*INSTRUCTIONS TO FOLLOW*:
Set down every line of the data, unchanged and complete.

################

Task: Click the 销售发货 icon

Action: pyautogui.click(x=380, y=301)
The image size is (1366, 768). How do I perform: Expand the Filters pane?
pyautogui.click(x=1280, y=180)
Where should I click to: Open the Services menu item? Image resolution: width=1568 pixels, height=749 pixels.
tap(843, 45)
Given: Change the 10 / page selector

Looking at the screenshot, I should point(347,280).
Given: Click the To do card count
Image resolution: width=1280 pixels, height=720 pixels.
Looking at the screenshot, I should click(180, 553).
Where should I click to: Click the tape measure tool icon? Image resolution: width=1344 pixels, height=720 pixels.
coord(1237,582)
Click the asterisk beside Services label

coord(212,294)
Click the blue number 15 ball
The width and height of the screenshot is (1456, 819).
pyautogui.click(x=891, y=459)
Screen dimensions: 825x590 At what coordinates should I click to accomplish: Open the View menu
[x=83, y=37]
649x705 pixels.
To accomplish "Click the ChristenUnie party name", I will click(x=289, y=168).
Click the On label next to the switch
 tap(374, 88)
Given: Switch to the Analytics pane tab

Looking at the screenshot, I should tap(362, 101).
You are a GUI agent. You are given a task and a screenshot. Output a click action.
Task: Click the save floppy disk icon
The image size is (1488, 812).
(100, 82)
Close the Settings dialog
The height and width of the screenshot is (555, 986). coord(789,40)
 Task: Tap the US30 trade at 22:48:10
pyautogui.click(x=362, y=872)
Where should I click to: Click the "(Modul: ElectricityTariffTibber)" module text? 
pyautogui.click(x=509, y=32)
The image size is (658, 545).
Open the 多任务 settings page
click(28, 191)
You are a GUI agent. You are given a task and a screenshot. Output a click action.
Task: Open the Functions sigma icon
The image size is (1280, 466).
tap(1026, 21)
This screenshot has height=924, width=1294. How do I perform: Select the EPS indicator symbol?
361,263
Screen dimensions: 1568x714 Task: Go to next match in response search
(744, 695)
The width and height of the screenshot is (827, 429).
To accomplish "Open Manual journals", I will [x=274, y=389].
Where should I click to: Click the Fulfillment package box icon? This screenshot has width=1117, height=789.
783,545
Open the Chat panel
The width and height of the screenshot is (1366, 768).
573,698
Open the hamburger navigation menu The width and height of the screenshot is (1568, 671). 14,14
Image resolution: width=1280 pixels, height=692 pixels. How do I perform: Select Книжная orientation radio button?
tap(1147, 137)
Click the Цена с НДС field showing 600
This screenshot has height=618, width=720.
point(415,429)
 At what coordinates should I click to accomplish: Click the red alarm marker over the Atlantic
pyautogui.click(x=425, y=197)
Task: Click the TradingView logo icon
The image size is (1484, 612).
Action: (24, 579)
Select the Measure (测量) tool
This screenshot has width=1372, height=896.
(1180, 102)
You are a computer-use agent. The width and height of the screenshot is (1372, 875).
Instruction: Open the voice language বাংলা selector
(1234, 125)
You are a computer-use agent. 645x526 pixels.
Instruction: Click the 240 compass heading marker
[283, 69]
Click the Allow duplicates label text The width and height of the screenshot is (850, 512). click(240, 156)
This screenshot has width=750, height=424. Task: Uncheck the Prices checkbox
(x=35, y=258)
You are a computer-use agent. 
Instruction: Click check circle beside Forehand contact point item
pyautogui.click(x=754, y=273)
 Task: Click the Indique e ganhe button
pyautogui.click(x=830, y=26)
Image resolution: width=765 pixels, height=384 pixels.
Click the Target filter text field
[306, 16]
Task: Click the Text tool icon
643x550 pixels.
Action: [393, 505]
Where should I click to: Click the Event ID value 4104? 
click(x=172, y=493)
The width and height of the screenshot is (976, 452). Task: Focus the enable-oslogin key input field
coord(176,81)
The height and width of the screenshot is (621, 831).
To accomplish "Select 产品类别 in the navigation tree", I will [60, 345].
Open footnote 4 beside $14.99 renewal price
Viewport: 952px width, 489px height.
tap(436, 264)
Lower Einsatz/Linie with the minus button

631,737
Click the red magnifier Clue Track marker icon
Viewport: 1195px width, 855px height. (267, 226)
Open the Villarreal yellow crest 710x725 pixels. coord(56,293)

################

*SOLUTION TO THIS EXERCISE*:
Task: Click the 销售发货 icon

Action: pyautogui.click(x=380, y=301)
The image size is (1366, 768). How do I perform: Expand the Filters pane?
pyautogui.click(x=1280, y=180)
Where should I click to: Open the Services menu item? Image resolution: width=1568 pixels, height=749 pixels.
tap(843, 45)
Given: Change the 10 / page selector

Looking at the screenshot, I should point(347,280).
Given: Click the To do card count
Image resolution: width=1280 pixels, height=720 pixels.
Looking at the screenshot, I should click(180, 553).
Where should I click to: Click the tape measure tool icon? Image resolution: width=1344 pixels, height=720 pixels.
coord(1237,582)
Click the asterisk beside Services label

coord(212,294)
Click the blue number 15 ball
The width and height of the screenshot is (1456, 819).
pyautogui.click(x=891, y=459)
Screen dimensions: 825x590 At what coordinates should I click to accomplish: Open the View menu
[x=83, y=37]
649x705 pixels.
To accomplish "Click the ChristenUnie party name", I will click(x=289, y=168).
Click the On label next to the switch
 tap(374, 88)
Given: Switch to the Analytics pane tab

Looking at the screenshot, I should tap(362, 101).
You are a GUI agent. You are given a task and a screenshot. Output a click action.
Task: Click the save floppy disk icon
The image size is (1488, 812).
(100, 82)
Close the Settings dialog
The height and width of the screenshot is (555, 986). coord(789,40)
 Task: Tap the US30 trade at 22:48:10
pyautogui.click(x=362, y=872)
Where should I click to: Click the "(Modul: ElectricityTariffTibber)" module text? 
pyautogui.click(x=509, y=32)
The image size is (658, 545).
Open the 多任务 settings page
click(28, 191)
You are a GUI agent. You are given a task and a screenshot. Output a click action.
Task: Open the Functions sigma icon
The image size is (1280, 466).
tap(1026, 21)
This screenshot has height=924, width=1294. How do I perform: Select the EPS indicator symbol?
361,263
Screen dimensions: 1568x714 Task: Go to next match in response search
(744, 695)
The width and height of the screenshot is (827, 429).
To accomplish "Open Manual journals", I will [x=274, y=389].
Where should I click to: Click the Fulfillment package box icon? This screenshot has width=1117, height=789.
783,545
Open the Chat panel
The width and height of the screenshot is (1366, 768).
573,698
Open the hamburger navigation menu The width and height of the screenshot is (1568, 671). 14,14
Image resolution: width=1280 pixels, height=692 pixels. How do I perform: Select Книжная orientation radio button?
tap(1147, 137)
Click the Цена с НДС field showing 600
This screenshot has height=618, width=720.
point(415,429)
 At what coordinates should I click to accomplish: Click the red alarm marker over the Atlantic
pyautogui.click(x=425, y=197)
Task: Click the TradingView logo icon
The image size is (1484, 612).
Action: (24, 579)
Select the Measure (测量) tool
This screenshot has width=1372, height=896.
(1180, 102)
You are a computer-use agent. The width and height of the screenshot is (1372, 875).
Instruction: Open the voice language বাংলা selector
(1234, 125)
You are a computer-use agent. 645x526 pixels.
Instruction: Click the 240 compass heading marker
[283, 69]
Click the Allow duplicates label text The width and height of the screenshot is (850, 512). click(240, 156)
This screenshot has width=750, height=424. Task: Uncheck the Prices checkbox
(x=35, y=258)
You are a computer-use agent. 
Instruction: Click check circle beside Forehand contact point item
pyautogui.click(x=754, y=273)
 Task: Click the Indique e ganhe button
pyautogui.click(x=830, y=26)
Image resolution: width=765 pixels, height=384 pixels.
Click the Target filter text field
[306, 16]
Task: Click the Text tool icon
643x550 pixels.
Action: [393, 505]
Where should I click to: Click the Event ID value 4104? 
click(x=172, y=493)
The width and height of the screenshot is (976, 452). Task: Focus the enable-oslogin key input field
coord(176,81)
The height and width of the screenshot is (621, 831).
To accomplish "Select 产品类别 in the navigation tree", I will [60, 345].
Open footnote 4 beside $14.99 renewal price
Viewport: 952px width, 489px height.
tap(436, 264)
Lower Einsatz/Linie with the minus button

631,737
Click the red magnifier Clue Track marker icon
Viewport: 1195px width, 855px height. (267, 226)
Open the Villarreal yellow crest 710x725 pixels. coord(56,293)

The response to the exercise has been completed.